Celle-ci consiste à supprimer une couronne (de 5 à 6 mm de diamètre interne, de 8 à 9 mm de diamètre externe, et de 30 à 100 microns d’épaisseur) à la périphérie de la cornée, soit 5 à 17 % de sa surface.  Le retrait de cet anneau provoque le bombement du centre de la cornée, ce qui a pour effet de rectifier le parcours de la lumière à travers l’œil.
Diverses techniques opératoires ont été testées puis abandonnées, en raison de complications. « On pratique aujourd’hui la photokeratectomie de surface ou le Lasik sur les petites hypermétropies de 1 à 3 dioptries, qui donne de meilleurs résultats », précise le Dr Yves Bokobza,  Mais il est possible qu’après un gain d’acuité visuelle immédiat, celle-ci régresse un peu avec le temps.
Représentant seulement 7 à 10 % de la chirurgie réfractive, l’opération de l’hypermétropie est, manifestement, moins convaincante que celle de la myopie.

Astigmatisme
Normalement la surface de la cornée présente la courbure d’un ballon de football.
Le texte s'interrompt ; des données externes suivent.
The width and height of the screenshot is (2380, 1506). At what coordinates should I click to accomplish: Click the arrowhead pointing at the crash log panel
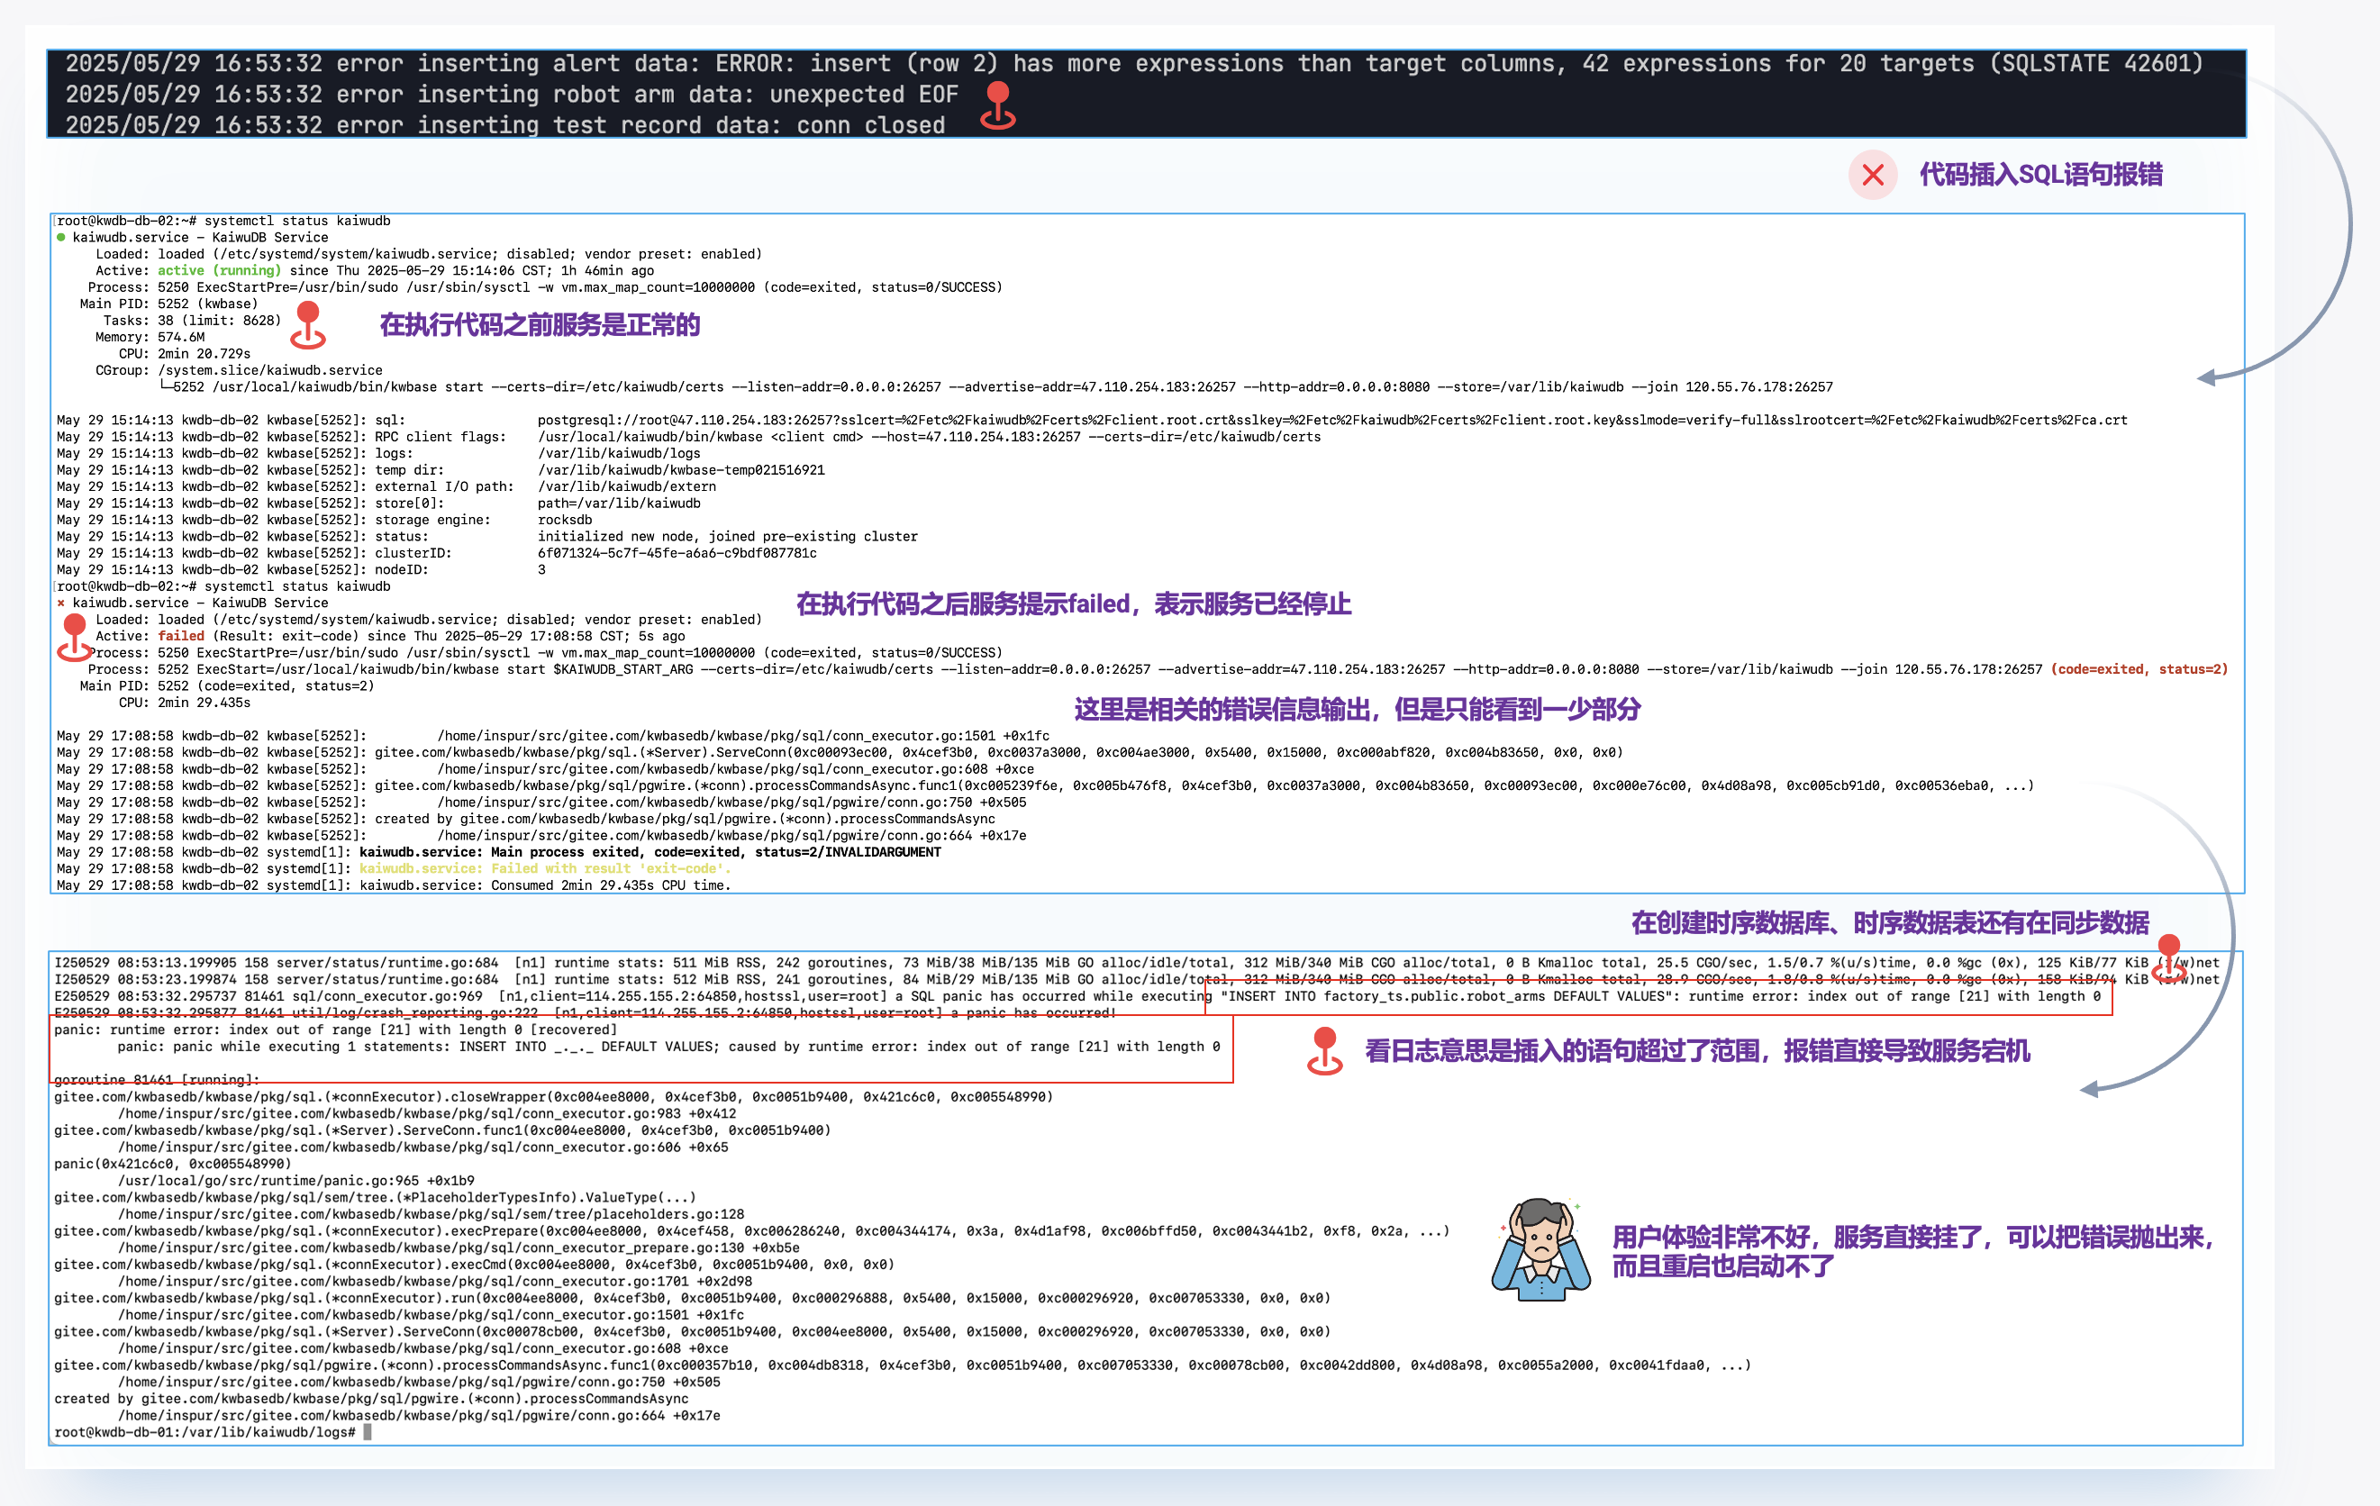point(2088,1089)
Déformée chez les astigmates, elle se rapproche plutôt de celle d'un ballon de rugby. « L’astigmatisme exclusif est rare. Le plus souvent, ce défaut est associé à la myopie ou à l’hypermétropie », ajoute le Dr Bokobza. Généralement, on profite d’une opération de l’une pour traiter l’autre. Avec le laser, le chirurgien redonne sa rondeur à l’œil. Les résultats sont considérés comme stables.

Presbytie
Il ne s’agit pas d’un défaut visuel mais d’un trouble qui apparaît systématiquement après 45 ans. Il est dû au vieillissement du cristallin qui perd sa capacité d’accommodation. Ce trouble, qui ne permet plus de voir de près, s’ajoute, s’il y en a, aux autres défauts visuels. Par ailleurs, la maladie évoluant avec l’âge, l’approche chirurgicale différera selon que le sujet a 40 ou 60 ans.
Toutes ces raisons expliquent la diversité des solutions proposées : pose d’implants derrière la cornée, création de deux zones de vision sur la cornée (vision de près et de loin), ablation de tissu scléral (formant le blanc de l’œil), mais aucune ne fait consensus. « Certains chirurgiens opèrent des presbyties, avec succès, mais ce n’est pas le cas de tous, observe le Dr Chong-Sit. Un bénéfice aléatoire et le caractère irréversible de ces méthodes doivent inciter à la prudence. L’arrivée sur le marché, au printemps 2007, de logiciels consacrés à la chirurgie de la presbytie devrait accompagner le développement de ce type d’interventions et permettre d’en évaluer les résultats.